#### Source text
Oracle over NFS Performance is “Glacial”, But At Least It Isn’t “File Serving.”

I assert that Oracle over NFS is not going away anytime soon—it’s only going to get better. In fact, there are futures that make it even more attractive from a performance and availability standpoint, but even today’s technology is sufficient for Oracle over NFS. Having said that, there is no shortage of misunderstanding about the model. The lack of understanding ranges from clear ignorance about the performance characteristics to simple misunderstanding about how Oracle interacts with the protocol.

#### What to do
(a) In the passage on Oracle over NFS, what range does the lack of understanding span?
(b) Continue the passage on Oracle over NFS, starting right after its last sentence.
The listing after this passage is separate material and has no connection to Oracle over NFS.

#### Information shown
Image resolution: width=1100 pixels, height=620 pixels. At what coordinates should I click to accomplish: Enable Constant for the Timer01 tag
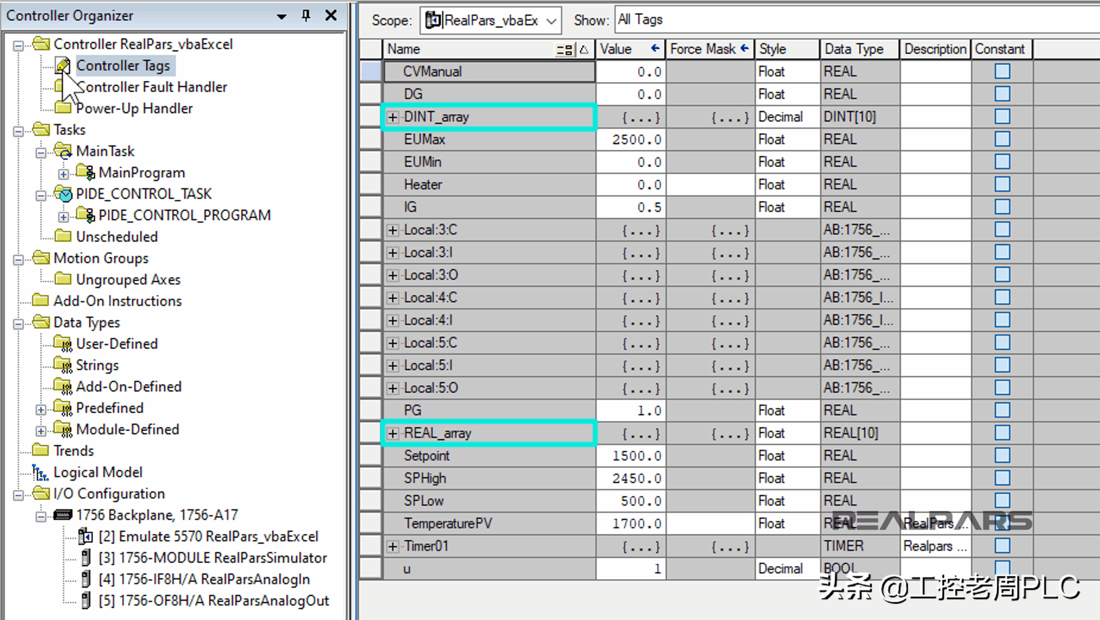(x=1002, y=546)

#### Answers by task
(a) It ranges from clear ignorance about the performance characteristics to simple misunderstanding about how Oracle interacts with the protocol.

(b)
Perhaps ignorance is not always the case when folks miss the mark about the performance characteristics. Indeed, when someone tells me the performance is horrible with Oracle over NFS—and the say they actually measured the performance—I can’t call them a bold-faced liar. I’m sure nay-sayers in the poor-performance crowd saw what they saw, but they likely had a botched test. I too have seen the results of a lot of botched or ill-constructed tests, but I can’t dismiss an entire storage and connectivity model based on such results. I’ll discuss possible botched tests in a later post. First, I’d like to clear up the common misunderstanding about NFS and Oracle from a protocol perspective.

The 800lb Gorilla
No secrets here; Network Appliance is the stereotypical 800lb gorilla in the NFS space. So why not get some clarity on the protocol from Network Appliance’s Dave Hitz? In this blog entry about iSCSI and NAS, Dave says:

The two big differences between NAS and Fibre Channel SAN are the wires and the protocols. In terms of wires, NAS runs on Ethernet, and FC-SAN runs on Fibre Channel.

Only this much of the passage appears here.